OPINION | The field of sustainable and impact investing has shown tremendous growth over the last few years. But there are still too many asset owners sitting on the sidelines, interested in making an impact but not yet investing for it.

To paraphrase U2’s Bono – a recent high-profile convert to the cause – it seems that many “still haven’t found what they’re looking for”.

So why does interest continue to outstrip activity? One reason is a dearth of suitably scaled investment products. But there’s another problem: We still lack a common convention for measuring the impact of impact investing.

To address this problem adequately, we need to examine the larger process of impact management.

In standard financial management, an investor’s goals are derived in part from their return expectations, risk appetite, time horizon and liquidity needs.

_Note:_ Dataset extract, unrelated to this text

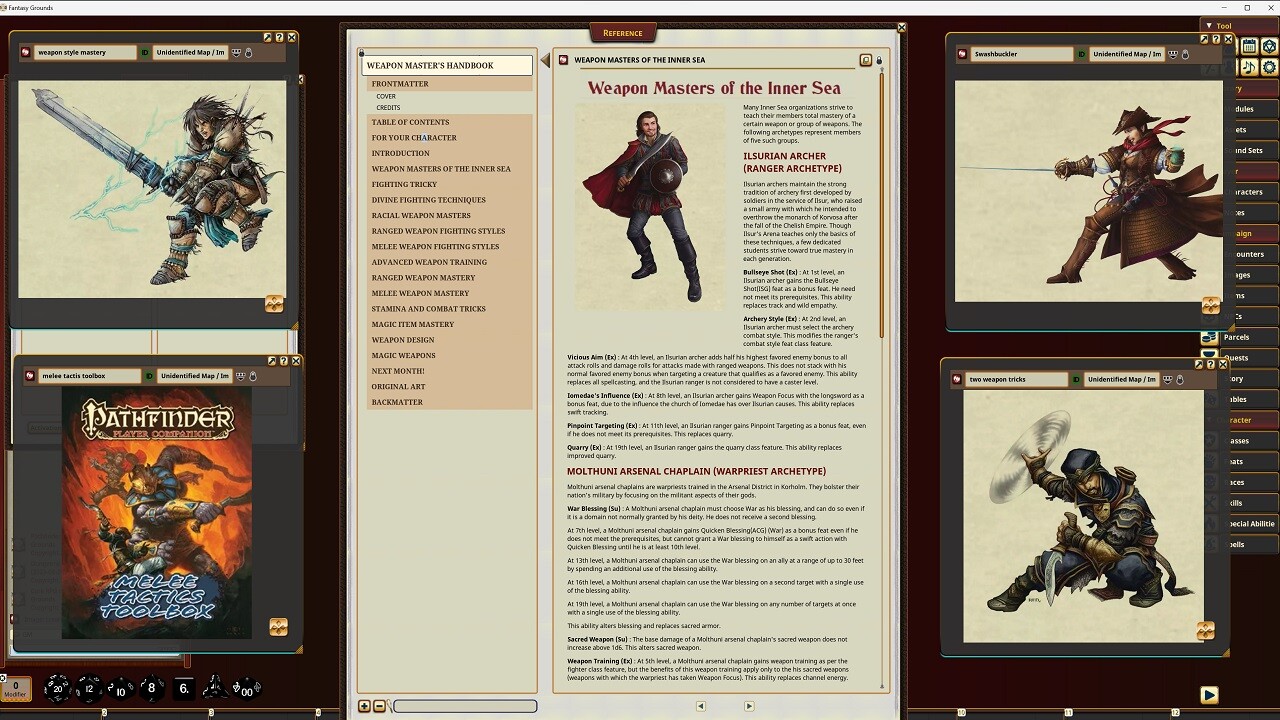The width and height of the screenshot is (1280, 720).
Task: Toggle the lock on the Weapon Masters reference header
Action: 880,60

Similarly, impact management is the process by which asset owners understand and articulate their impact goals – where they want to invest, who they want to reach, what problems they want to solve, what risks they want to take – and then translate these into specific investment decisions.

A barrier to entry

An example from Bridges’ United States portfolio helps to illustrate. Our first investment in the US, Springboard Education, offers high-quality after-school enrichment programs in more than 88 schools across 13 states, serving nearly 5000 children and their families.

After-school activities are a real challenge for school administrators. Good children do bad things when left to their own devices, and the education achievement gap widens when higher-income children have greater access to educational enrichment programs after school and during the summer.

For working families, a program such as Springboard can be a godsend. One parent in the program is a single mother, recently arrived from the Dominican Republic, who works long hours at a local restaurant. She can relax knowing that her son is in good hands after school with the Springboard program at DC Bilingual, instead of worrying about where he is and whom he’s hanging out with.

So, when we think about Springboard’s impact, we ask questions like: how many students does it serve? What is their socioeconomic background? Do they perform better in school as a result? And are we closing the achievement gap?

The answers to these questions travel from the students and their families, to the superintendent and their school, through the team at Springboard, to our own team at Bridges, to the investors in our fund. Our investors then evaluate this impact data by comparing it with their original expectations of an investment in Bridges, and in the context of every other impact investment in their portfolio.

Different investors think about impact in different ways. In this case, some like that we are working in education. Some like that we are serving the needs of low-income students. And some care about the jobs we create. As a result, finding a standard way to talk about impact investments is an ongoing challenge. And this lack of clarity acts as a barrier to entry.

The capital markets work, in part, because investment decisions are guided by a shared understanding of risk and return. If an investor meets with a financial adviser and asks how to invest $10,000, whether it is at National Australia Bank or Australian Ethical, the adviser will ask the same kinds of questions about the investor’s risk tolerance, time horizon, liquidity needs and existing portfolio.

However, if that same investor asks their adviser how to invest for impact, they’re more likely to get a blank stare, or an admonition that it’s not possible to invest for impact. At best, they might get a broad range of suggested alternatives, from screened equity funds to micro-finance to wind farms.

Towards a better way

Within the impact investing field, there’s a growing consensus that there must be a better way. That’s why more than 700 asset managers, foundations, policymakers and entrepreneurs – including BlackRock, UBS, PGGM, Ford Foundation and Omidyar Network – have come together to launch the Impact Management Project, facilitated by our advisory service, Bridges Impact+. We are helping develop a common convention for impact management that will enable investors to articulate clearly and share their expectations around the outcomes they can expect from all of their investments, not just those in the impact field.

If we get this right, it will help standardise impact reporting. It should also allow us to better understand the relationship between impact performance and financial returns. Ultimately, it can help us convert all those asset owners on the sidelines from interested spectators to active players.

Brian Trelstad is the founding partner of Bridges Fund Management in the US. He will visit Australia in November as a guest of the Responsible Investment Association Australasia’s RI Australia 2017 conference and the Impact Investment Summit Asia Pacific.